LinkedIn Open Sources Promising WhereHows Data Technology
Companies including Facebook Google and Netflix have proven to be strong contributors to the open source community, and now LinkedIn is making a significant new contribution.
Its WhereHows technology has been open sourced, which may be of much interest to organizations organizations with big combinations of structured and unstructured data. Here are details.
According to an announcement:
"In modern data-driven businesses, the complexity that arises from fast-paced analytics, data mining and ETL processes makes metadata increasingly important. In this blog post, we share our own journey and a new open source effort that aims to boost productivity and data provenance. WhereHows, a project of the LinkedIn Data team, works by creating a central repository and portal for the processes, people, and knowledge around the most important element of any big data system: the data itself. The repository has captured the status of 50 thousand datasets (with more than 15 petabytes storage footprint across multiple Hadoop, Teradata and other clusters), 14 thousand comments, 35 million job executions and related lineage information."
"At LinkedIn, WhereHows integrates with all our data processing environments and extracts coarse and fine grain metadata from them.
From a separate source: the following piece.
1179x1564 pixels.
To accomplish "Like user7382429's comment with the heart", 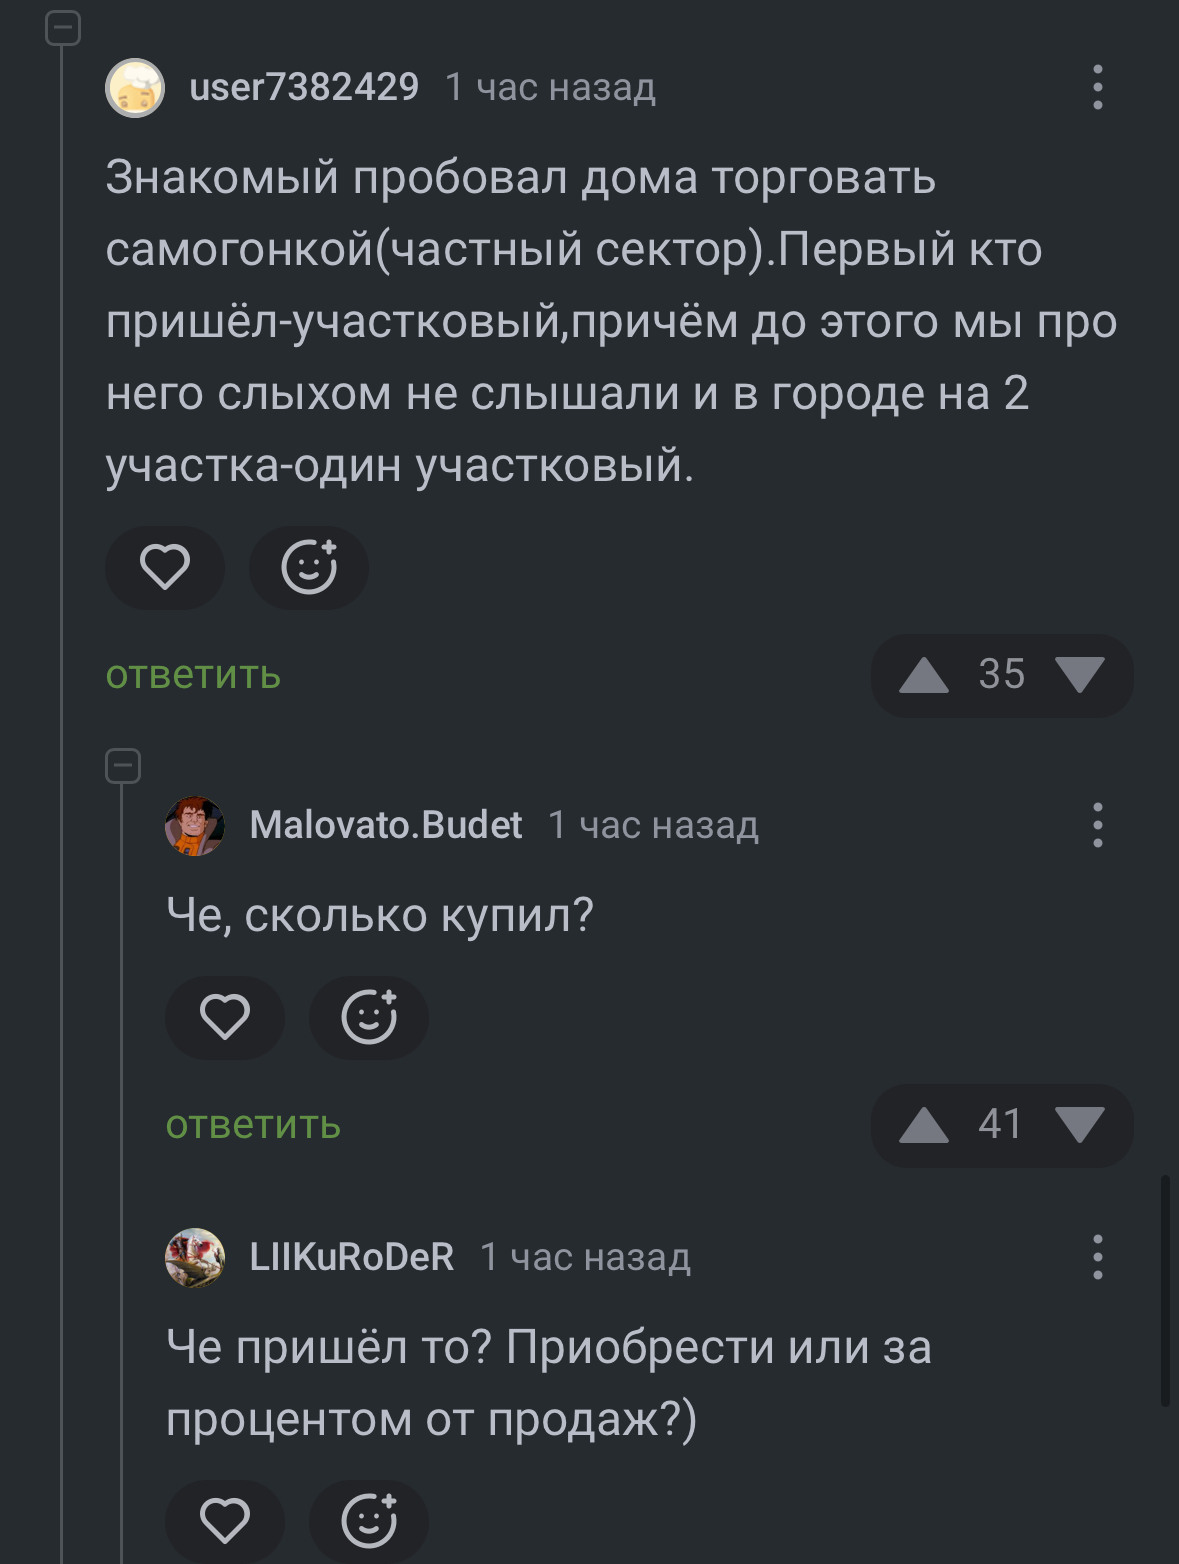I will [165, 568].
Then, it surfaces this information through two interfaces: (1) a web application that enables navigation, search, lineage visualization, annotation, discussion, and community participation and (2) an API endpoint that empowers automation of other data processes and applications."
WhereHows is actively used at Linkedin, not only as a knowledge-based application, but also as a metadata repository to automate several other projects, such as automated data purging for compliance, multi-colo database replication and more. It promises to attract interest from many enterprises managing disparate types of data sets.
In addition, LinkedIn has open sourced a series of useful Hadoop tools, as we covered here.